[Records]

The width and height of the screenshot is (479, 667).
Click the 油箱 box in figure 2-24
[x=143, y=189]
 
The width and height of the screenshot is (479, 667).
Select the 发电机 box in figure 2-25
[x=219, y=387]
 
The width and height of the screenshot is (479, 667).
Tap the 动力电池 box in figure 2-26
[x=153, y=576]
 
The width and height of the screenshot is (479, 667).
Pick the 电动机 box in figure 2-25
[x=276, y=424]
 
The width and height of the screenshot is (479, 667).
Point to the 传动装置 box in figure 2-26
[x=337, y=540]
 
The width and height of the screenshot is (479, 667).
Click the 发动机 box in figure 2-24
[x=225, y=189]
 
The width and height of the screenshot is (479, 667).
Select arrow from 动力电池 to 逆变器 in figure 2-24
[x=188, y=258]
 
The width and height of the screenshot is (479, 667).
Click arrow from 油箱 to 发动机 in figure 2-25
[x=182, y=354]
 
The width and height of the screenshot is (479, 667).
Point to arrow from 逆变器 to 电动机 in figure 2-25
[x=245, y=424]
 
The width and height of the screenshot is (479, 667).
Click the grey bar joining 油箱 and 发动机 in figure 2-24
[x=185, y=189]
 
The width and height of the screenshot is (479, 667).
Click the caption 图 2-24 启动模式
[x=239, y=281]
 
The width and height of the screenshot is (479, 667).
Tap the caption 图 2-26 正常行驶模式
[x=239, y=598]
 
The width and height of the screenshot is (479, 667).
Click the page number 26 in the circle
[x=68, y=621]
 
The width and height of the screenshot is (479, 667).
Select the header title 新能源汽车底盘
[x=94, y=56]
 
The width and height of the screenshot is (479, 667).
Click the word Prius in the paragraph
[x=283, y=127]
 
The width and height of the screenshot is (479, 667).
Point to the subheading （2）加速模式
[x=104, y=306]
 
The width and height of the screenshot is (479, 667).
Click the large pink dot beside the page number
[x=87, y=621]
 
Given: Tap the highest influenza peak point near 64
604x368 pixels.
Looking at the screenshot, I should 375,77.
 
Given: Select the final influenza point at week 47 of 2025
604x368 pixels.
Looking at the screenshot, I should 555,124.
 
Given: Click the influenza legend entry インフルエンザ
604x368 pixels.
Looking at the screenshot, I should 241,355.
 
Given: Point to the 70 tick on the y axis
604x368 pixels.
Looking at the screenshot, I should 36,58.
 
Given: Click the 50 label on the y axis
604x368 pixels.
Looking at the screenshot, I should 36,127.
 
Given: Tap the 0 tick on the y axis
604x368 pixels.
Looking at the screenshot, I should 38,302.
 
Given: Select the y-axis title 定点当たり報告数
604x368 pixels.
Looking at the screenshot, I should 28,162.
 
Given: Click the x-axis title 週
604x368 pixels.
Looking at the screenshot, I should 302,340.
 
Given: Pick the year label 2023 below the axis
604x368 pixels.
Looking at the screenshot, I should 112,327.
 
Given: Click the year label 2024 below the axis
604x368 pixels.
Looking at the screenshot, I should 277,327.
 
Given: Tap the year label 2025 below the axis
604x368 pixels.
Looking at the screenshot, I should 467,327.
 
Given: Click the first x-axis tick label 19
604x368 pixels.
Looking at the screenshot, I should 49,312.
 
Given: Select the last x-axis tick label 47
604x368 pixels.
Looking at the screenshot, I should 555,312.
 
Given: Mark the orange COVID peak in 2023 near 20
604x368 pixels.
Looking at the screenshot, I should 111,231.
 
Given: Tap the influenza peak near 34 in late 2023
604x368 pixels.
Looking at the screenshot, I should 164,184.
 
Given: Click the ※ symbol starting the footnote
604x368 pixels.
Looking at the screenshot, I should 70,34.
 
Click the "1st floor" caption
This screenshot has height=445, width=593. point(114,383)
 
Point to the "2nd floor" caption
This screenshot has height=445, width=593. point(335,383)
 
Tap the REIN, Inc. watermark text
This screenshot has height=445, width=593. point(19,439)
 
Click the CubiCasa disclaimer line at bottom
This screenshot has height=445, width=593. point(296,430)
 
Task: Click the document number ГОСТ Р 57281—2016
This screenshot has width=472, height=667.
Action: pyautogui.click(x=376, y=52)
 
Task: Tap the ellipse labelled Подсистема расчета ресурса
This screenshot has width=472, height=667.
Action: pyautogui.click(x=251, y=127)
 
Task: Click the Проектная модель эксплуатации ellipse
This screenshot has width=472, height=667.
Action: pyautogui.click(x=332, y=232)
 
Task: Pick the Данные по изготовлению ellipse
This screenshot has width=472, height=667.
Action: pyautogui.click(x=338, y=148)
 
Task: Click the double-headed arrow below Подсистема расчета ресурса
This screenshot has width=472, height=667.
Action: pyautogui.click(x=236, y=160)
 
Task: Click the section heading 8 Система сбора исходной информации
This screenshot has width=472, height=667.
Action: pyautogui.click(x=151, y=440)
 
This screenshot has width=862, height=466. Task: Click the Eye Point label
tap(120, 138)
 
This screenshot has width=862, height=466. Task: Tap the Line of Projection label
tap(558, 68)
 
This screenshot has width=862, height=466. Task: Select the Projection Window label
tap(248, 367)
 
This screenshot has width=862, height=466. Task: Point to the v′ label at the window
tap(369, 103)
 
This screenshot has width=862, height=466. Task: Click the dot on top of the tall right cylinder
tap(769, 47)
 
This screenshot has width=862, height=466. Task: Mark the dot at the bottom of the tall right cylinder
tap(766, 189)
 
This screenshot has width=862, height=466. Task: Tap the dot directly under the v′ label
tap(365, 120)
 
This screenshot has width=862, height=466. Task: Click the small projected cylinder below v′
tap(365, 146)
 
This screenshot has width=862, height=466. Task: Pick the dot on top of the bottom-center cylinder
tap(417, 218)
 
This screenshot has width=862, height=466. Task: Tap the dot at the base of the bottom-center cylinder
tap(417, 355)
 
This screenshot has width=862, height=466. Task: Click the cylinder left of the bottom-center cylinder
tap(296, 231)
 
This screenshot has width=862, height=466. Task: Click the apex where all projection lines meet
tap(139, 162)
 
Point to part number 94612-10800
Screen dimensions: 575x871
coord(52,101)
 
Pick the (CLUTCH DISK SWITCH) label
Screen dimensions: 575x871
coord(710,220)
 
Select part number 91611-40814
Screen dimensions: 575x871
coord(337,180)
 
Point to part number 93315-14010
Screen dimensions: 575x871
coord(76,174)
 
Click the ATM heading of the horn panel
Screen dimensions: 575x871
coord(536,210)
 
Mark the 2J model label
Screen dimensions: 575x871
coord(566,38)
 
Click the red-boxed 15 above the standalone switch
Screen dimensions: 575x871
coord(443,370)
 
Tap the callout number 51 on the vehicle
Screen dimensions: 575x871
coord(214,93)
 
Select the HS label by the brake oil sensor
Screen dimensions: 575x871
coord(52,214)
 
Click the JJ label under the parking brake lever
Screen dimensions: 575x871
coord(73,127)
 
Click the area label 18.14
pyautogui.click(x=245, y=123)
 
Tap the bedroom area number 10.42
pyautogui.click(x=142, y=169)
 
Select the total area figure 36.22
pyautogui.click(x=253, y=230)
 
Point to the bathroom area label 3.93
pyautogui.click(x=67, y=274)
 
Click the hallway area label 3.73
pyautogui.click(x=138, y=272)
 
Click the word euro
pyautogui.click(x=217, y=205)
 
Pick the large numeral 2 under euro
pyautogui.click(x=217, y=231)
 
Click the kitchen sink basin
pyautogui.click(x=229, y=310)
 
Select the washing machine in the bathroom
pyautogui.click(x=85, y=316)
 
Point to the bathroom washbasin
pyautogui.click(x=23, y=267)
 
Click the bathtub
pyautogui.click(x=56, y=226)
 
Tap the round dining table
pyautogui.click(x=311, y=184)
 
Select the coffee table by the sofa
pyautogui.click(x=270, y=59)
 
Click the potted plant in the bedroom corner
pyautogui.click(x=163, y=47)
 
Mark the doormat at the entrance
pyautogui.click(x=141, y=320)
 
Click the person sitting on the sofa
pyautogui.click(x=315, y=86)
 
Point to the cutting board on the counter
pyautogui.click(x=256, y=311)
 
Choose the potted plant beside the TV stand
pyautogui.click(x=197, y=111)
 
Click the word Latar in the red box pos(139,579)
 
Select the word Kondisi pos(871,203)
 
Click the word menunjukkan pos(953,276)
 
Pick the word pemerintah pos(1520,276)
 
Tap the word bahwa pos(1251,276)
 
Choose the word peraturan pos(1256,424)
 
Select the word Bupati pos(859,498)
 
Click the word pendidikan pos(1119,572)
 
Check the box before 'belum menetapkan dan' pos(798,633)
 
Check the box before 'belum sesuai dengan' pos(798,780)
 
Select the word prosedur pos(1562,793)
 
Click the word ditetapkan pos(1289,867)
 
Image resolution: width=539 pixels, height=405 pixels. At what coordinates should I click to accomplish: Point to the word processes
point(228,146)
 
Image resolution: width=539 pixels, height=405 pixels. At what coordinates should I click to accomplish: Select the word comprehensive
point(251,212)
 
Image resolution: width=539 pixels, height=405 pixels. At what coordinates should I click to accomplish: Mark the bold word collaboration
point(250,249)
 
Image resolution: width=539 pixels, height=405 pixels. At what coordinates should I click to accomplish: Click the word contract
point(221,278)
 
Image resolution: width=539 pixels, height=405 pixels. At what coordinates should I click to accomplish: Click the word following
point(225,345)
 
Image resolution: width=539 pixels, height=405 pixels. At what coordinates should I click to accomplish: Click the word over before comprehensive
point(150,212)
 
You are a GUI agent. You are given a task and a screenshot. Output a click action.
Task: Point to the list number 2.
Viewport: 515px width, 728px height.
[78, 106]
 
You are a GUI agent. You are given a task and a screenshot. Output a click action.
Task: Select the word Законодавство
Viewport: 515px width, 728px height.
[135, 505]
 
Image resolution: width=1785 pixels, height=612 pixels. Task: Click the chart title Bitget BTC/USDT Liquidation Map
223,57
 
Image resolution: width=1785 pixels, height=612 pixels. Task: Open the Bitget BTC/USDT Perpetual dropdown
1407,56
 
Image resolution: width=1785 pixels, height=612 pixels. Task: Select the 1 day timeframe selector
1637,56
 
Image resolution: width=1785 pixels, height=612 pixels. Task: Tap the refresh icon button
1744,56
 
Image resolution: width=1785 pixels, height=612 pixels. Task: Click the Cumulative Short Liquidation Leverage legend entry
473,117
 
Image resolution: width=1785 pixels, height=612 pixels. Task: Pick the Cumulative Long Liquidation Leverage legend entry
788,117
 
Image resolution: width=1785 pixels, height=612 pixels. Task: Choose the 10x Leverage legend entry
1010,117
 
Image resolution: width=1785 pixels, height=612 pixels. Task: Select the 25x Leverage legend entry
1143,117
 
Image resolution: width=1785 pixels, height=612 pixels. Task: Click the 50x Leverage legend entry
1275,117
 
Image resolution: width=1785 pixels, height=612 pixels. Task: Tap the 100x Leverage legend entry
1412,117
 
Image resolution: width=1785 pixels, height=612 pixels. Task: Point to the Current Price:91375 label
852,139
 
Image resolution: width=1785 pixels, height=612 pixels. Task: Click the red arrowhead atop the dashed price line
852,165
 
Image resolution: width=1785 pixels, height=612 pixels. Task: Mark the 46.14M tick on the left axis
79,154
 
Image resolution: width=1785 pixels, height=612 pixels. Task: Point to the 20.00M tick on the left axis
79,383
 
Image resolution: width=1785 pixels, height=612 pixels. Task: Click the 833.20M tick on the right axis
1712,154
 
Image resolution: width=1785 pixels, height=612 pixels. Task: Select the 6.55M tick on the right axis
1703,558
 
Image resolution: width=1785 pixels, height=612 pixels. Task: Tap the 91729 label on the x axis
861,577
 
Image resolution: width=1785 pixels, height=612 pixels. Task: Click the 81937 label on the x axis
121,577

_EXERCISE DETAILS_: Swap "part number" for "part no." in everything from the line containing "Point to part number 94612-10800" down to the line containing "coord(536,210)". Give back only those lines, with nothing else changed.

_PROBLEM SOLUTION_:
Point to part no. 94612-10800
Screen dimensions: 575x871
coord(52,101)
 
Pick the (CLUTCH DISK SWITCH) label
Screen dimensions: 575x871
coord(710,220)
 
Select part no. 91611-40814
Screen dimensions: 575x871
coord(337,180)
 
Point to part no. 93315-14010
Screen dimensions: 575x871
coord(76,174)
 
Click the ATM heading of the horn panel
Screen dimensions: 575x871
coord(536,210)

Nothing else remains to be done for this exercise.